Asked what impact this will have on the project, Andy Free, head of engineering assurance at EWR Alliance, which is delivering Phase 2 of the Western Section, argued that “on the face of it, not a lot”.
“But actually, that was one of the big drivers behind our slippage to date for submitting our TWA application, because we had done the initial modelling for the environmental impact assessment based on some of the trains being electric. We have had to redo all of that modelling to provide an accurate model once the railway is an all-diesel railway,” he said.
“It wasn’t as simple as just, ‘don’t bother putting the electrification up – how much is the saving please?’ At this stage, it has cost money to do that, remove the electrification, to redo significant parts of the environmental impact assessment.”
The steer from the DfT is that wherever the Alliance is building a new structure it needs to be clear and suitable for electrification, “and we must do nothing that hinders future electrification, but it is not on the short- or medium-term horizon”.
“It is very unlikely that electrification will come back into the scheme,” added Free.
Before the EWR Alliance – VolkerRail, Atkins, Laing O’Rourke and Network Rail – submit the TWA application in spring next year, the latest feedback for the plans, which has been generally supportive, will be fed into the designs where possible and in the environmental impact assessment.
It is anticipated that the project will be open by 2023, but as it stands work is due to start on the route in September 2019 – 18 months after the TWA application is submitted, which would push the project close to the end of CP6. In order to overcome this, and get the team on site earlier, the EWR Alliance will also be submitting a number of local planning applications to construct new overbridges at the same time as the TWA.
The Western Section consists of two distinct phases of work. EWR Phase 1 was completed in December 2016 and involved the upgrade of the Oxford-to-Bicester Line, and a new section of track that directly links to the Chiltern Main Line allowing new direct services from Oxford to London Marylebone.

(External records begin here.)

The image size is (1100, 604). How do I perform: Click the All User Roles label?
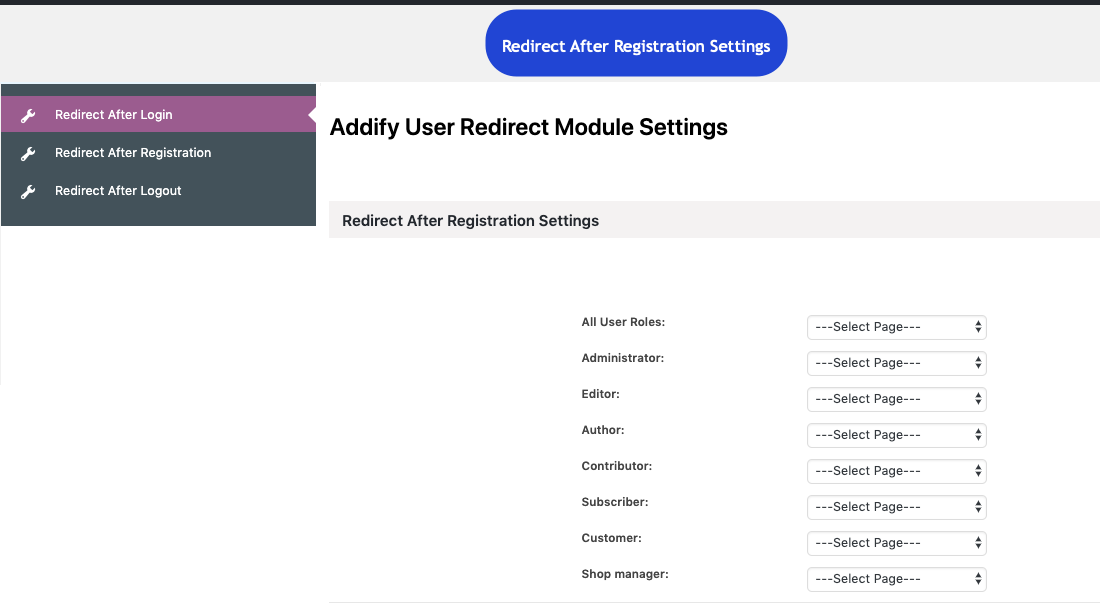coord(623,322)
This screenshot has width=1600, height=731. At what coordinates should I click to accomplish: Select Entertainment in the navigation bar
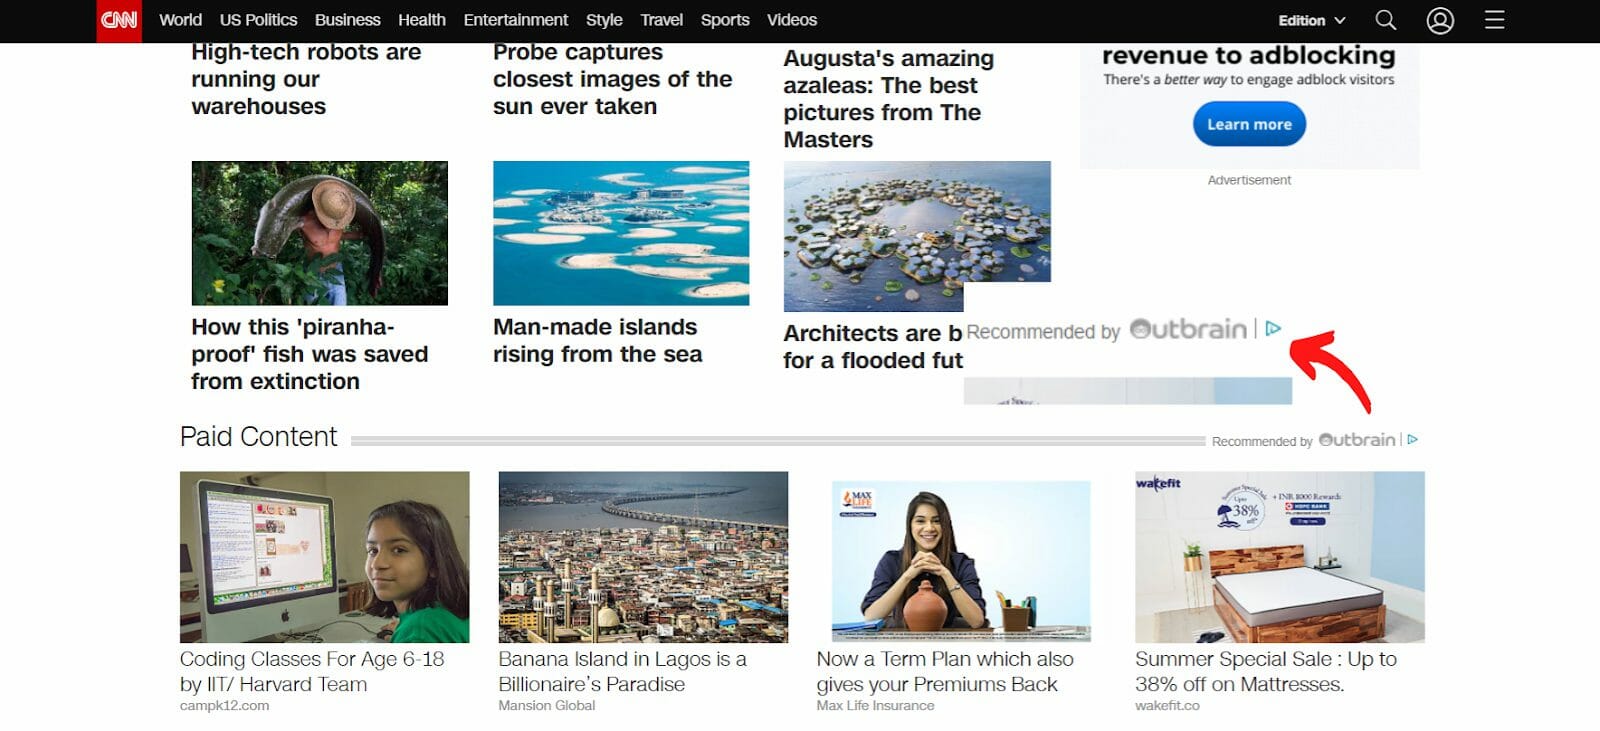pos(515,20)
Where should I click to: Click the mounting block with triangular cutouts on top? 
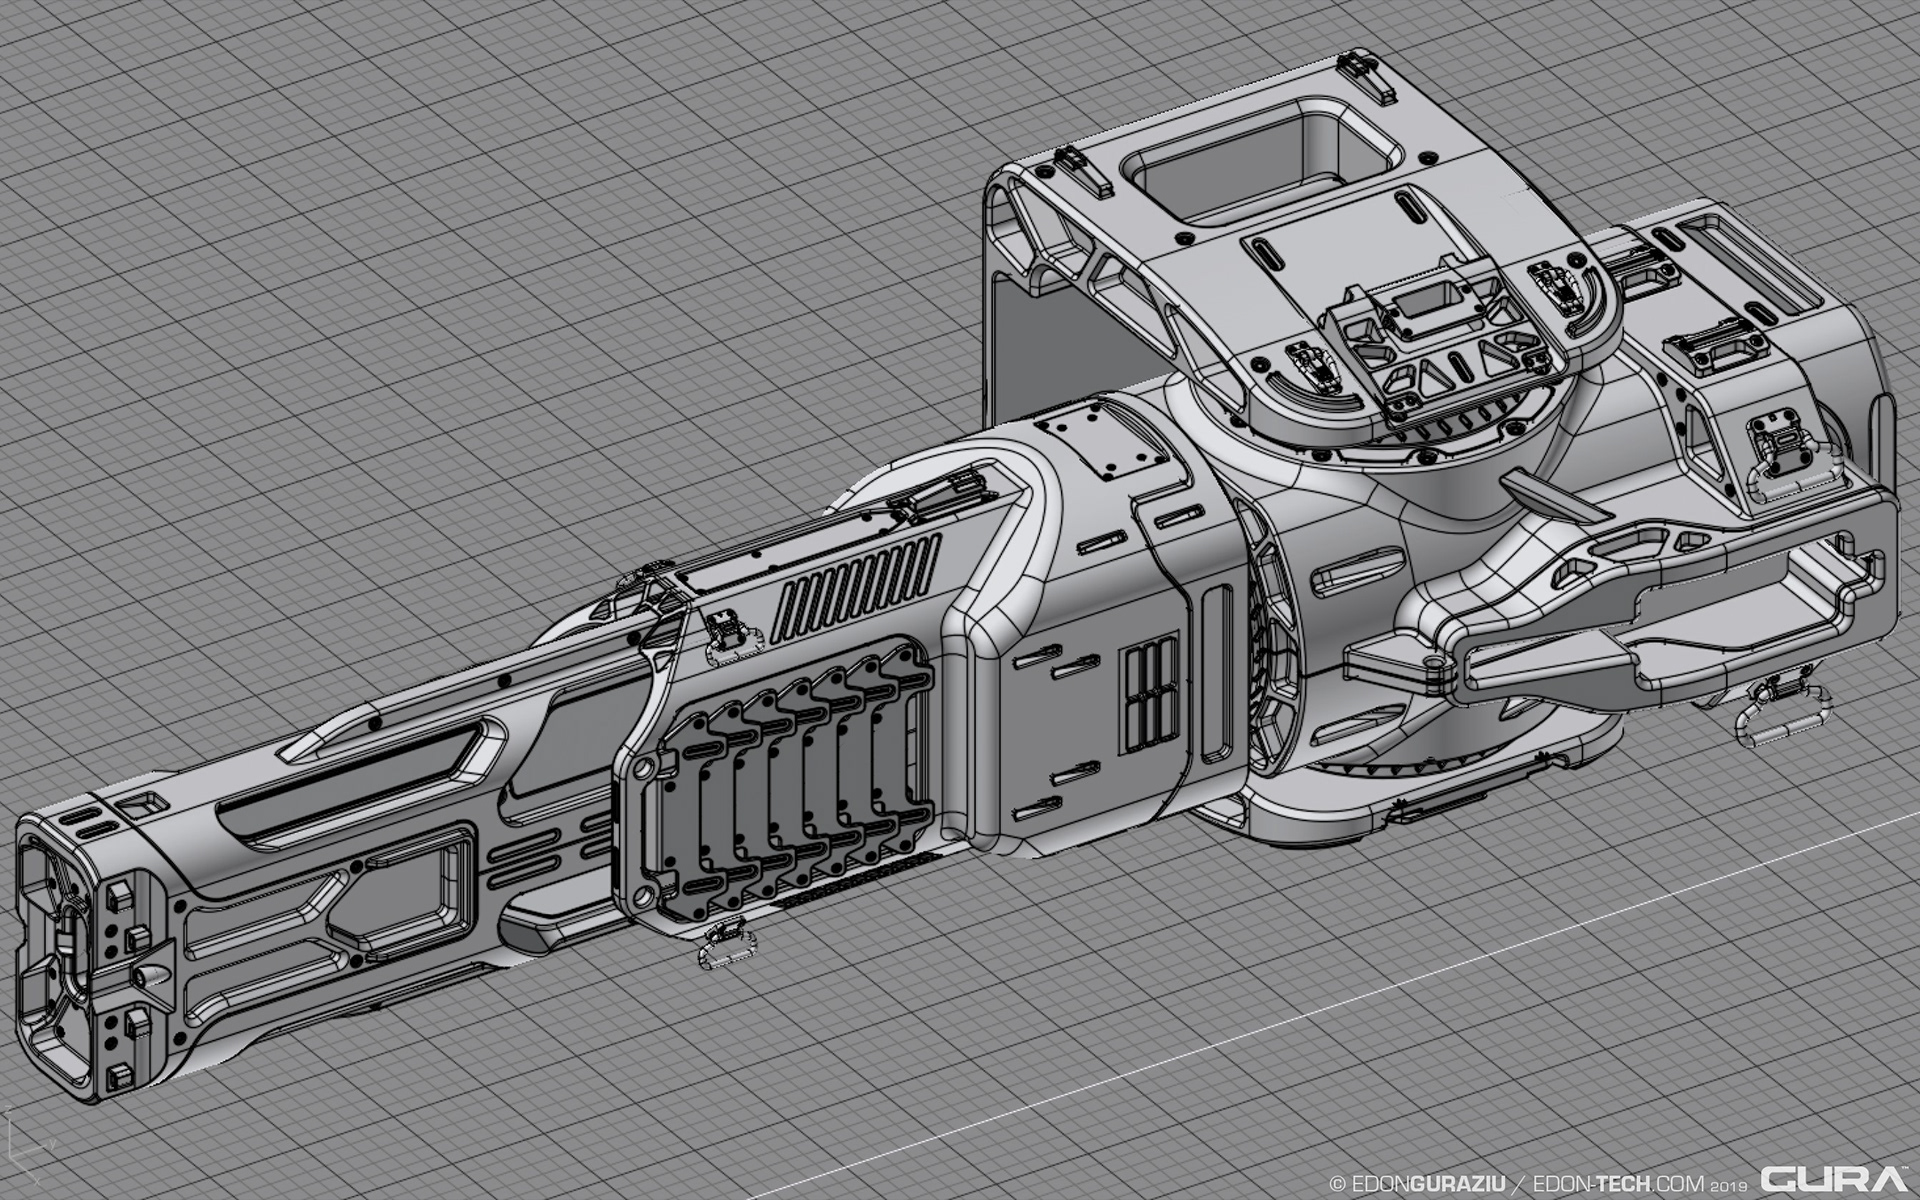[x=1462, y=365]
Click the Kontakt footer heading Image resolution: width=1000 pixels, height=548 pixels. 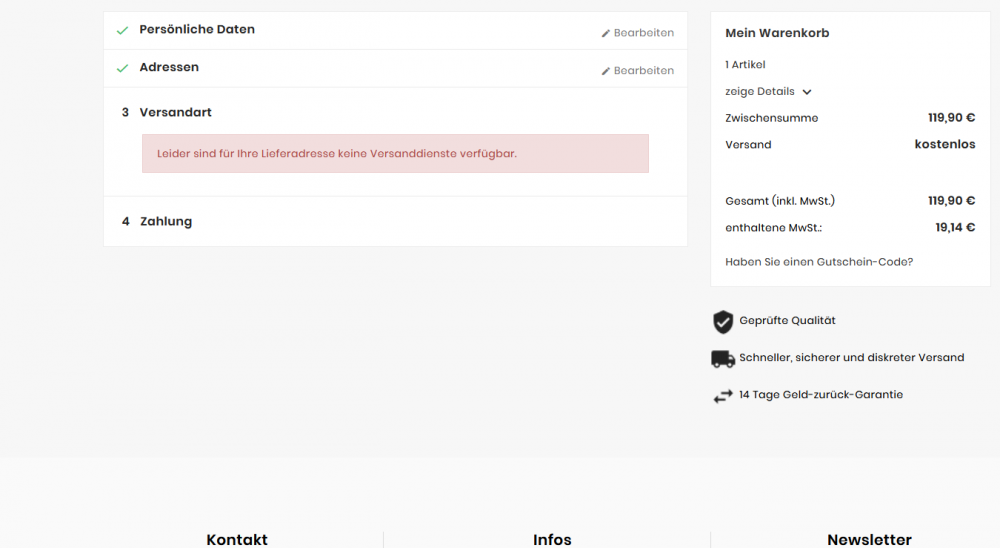(x=237, y=539)
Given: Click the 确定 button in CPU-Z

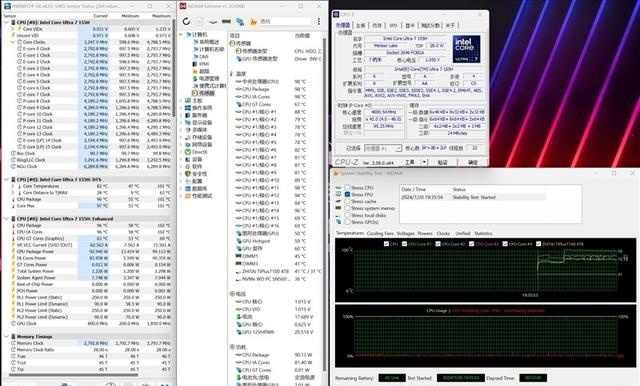Looking at the screenshot, I should (473, 162).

EWR Phase 2 includes upgrading and reinstating the Bicester-Bletchley-Bedford, and Aylesbury-Claydon junction railway lines. There will also be a new station at Winslow, new platforms at Aylesbury Vale Parkway and Bletchley stations, and platform extensions at Woburn Sands, Ridgmont and Princess Risborough.
The operation of the line and delivery schedule for the Central and Eastern sections of EWR is currently the subject of a scoping report. While Free wasn’t in a position to comment in detail on this, he told RTM: “The current plan is that they have chosen a preferred corridor for the central section and they are working at their plans to start consultation on what the alignment of that might look like. They plan to go public with them in 2018.”